• TRY IT: Below are records; work out how many of their lines hold the string "will" and give that number alone.

• EXERCISE MATERIAL:
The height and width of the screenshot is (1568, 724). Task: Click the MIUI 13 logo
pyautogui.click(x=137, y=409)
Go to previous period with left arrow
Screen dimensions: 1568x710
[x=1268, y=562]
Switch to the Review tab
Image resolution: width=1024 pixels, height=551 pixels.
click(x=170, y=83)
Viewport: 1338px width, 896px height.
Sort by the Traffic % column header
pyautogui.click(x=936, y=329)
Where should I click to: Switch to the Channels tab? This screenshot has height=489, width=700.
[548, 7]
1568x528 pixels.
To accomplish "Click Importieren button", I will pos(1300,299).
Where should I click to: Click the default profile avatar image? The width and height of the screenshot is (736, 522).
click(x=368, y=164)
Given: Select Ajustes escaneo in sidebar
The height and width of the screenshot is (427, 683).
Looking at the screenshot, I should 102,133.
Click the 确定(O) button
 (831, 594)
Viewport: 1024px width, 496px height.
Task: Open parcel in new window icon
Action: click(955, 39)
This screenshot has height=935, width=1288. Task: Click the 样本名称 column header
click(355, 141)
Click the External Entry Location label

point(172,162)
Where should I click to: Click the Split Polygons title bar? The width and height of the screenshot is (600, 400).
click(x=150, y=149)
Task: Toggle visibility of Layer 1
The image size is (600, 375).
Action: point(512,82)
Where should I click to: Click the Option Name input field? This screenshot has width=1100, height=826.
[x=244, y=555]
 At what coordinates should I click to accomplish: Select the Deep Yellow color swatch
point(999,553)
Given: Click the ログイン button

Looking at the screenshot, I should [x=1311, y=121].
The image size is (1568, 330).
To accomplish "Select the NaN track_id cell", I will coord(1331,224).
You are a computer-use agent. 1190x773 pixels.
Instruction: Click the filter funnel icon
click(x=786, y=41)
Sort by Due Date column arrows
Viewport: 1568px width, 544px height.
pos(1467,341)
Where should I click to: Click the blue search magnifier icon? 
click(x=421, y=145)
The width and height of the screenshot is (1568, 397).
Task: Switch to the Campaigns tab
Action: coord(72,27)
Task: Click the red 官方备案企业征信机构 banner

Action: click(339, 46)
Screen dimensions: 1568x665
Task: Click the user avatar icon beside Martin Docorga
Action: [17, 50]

• OUTPUT FOR THIS EXERCISE: 2